Mahfud MD: Hakim Kudu Kreatif, Jangan Terbelenggu UU

Kamis, 26 Agustus 2021 19:01 WIB
Menteri Koordinator Bidang Politik, Hukum, dan Keamanan (Menko Polhukam) Mahfud MD. (Foto: Ist)
Menteri Koordinator Bidang Politik, Hukum, dan Keamanan (Menko Polhukam) Mahfud MD. (Foto: Ist)

RM.id  Rakyat Merdeka - Menteri Koordinator Bidang Politik, Hukum, dan Keamanan (Menko Polhukam) Mahfud MD menekankan, hakim pada dasarnya menegakkan keadilan, bukan menegakkan peraturan.

Mahfud menyitir, Pasal 1 ayat 3 hasil amandemen UUD 1945 memberikan hakim kreativitas untuk membuat putusan berdasarkan rasa keadilan masyarakat. Hakim, di samping menegakkan hukum, juga menegakkan keadilan.
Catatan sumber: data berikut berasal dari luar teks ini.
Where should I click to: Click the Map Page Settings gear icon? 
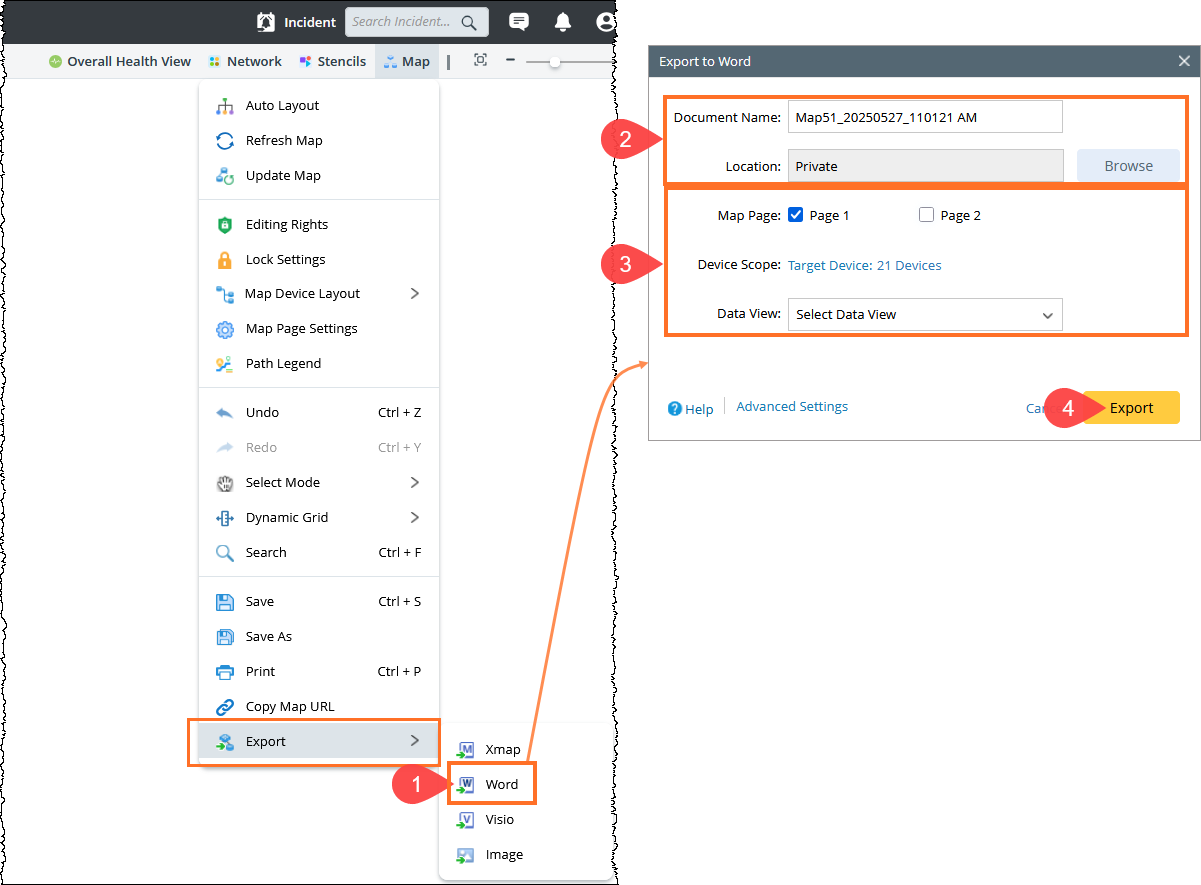[x=225, y=329]
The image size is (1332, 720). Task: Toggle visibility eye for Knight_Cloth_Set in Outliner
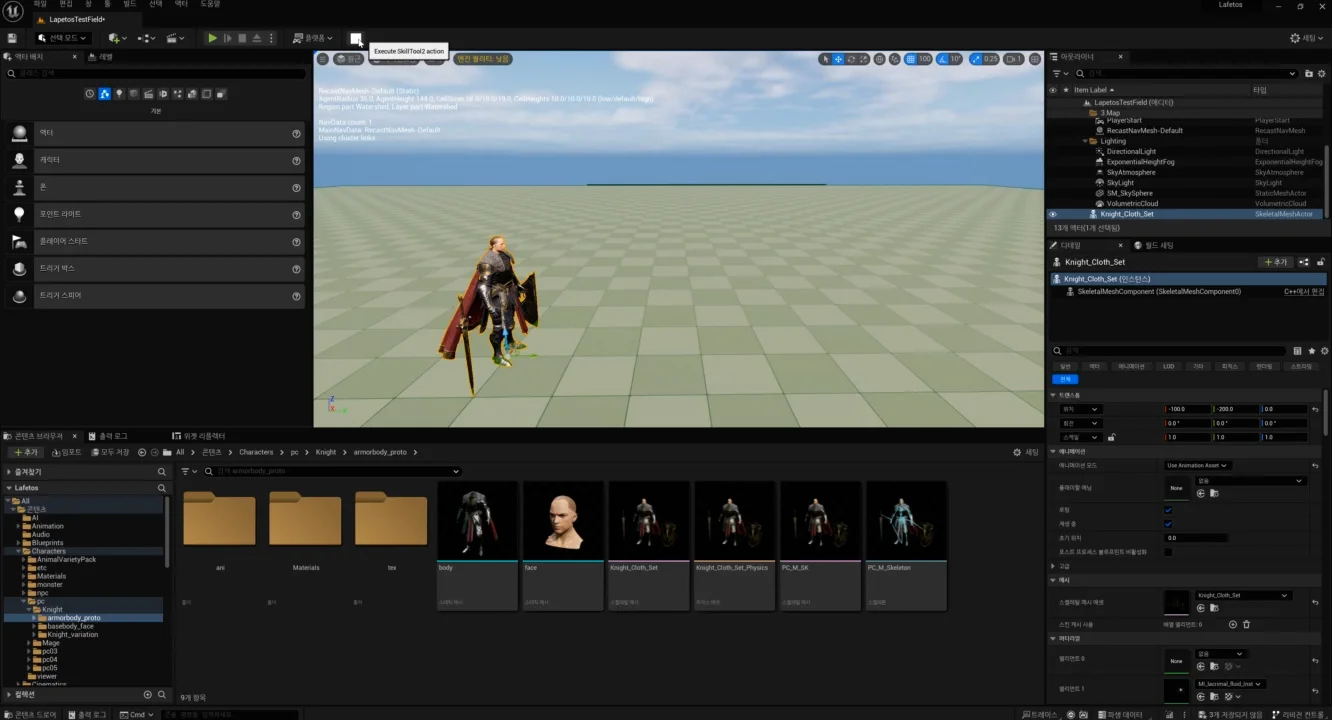1052,214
"Putusan Pak Bagir Manan sebagai hakim, banyak yang kita lihat mempengaruhi pembentukan hukum kita," ujar Mahfud memberi contoh saat menjadi keynote speech pada diskusi akademik, “80 Tahun  Prof. Bagir Manan” bertema “Peran Putusan Hakim Dalam Pembentukan Hukum Nasional” yang diselenggarakan oleh Fakultas Hukum Universitas Islam Indonesia (UII) Yogyakarta, Kamis (26/8).

Baca juga : Menag: Ceramah Agama Kudu Edukatif Dan Mencerahkan

Acara diskusi ini dikhususkan dalam memperingati ulang tahun Prof. Bagir Manan dan mengulas putusan-putusan landmark dalam karirnya sebagai ketua Mahkamah Agung (MA) dan akademisi hukum.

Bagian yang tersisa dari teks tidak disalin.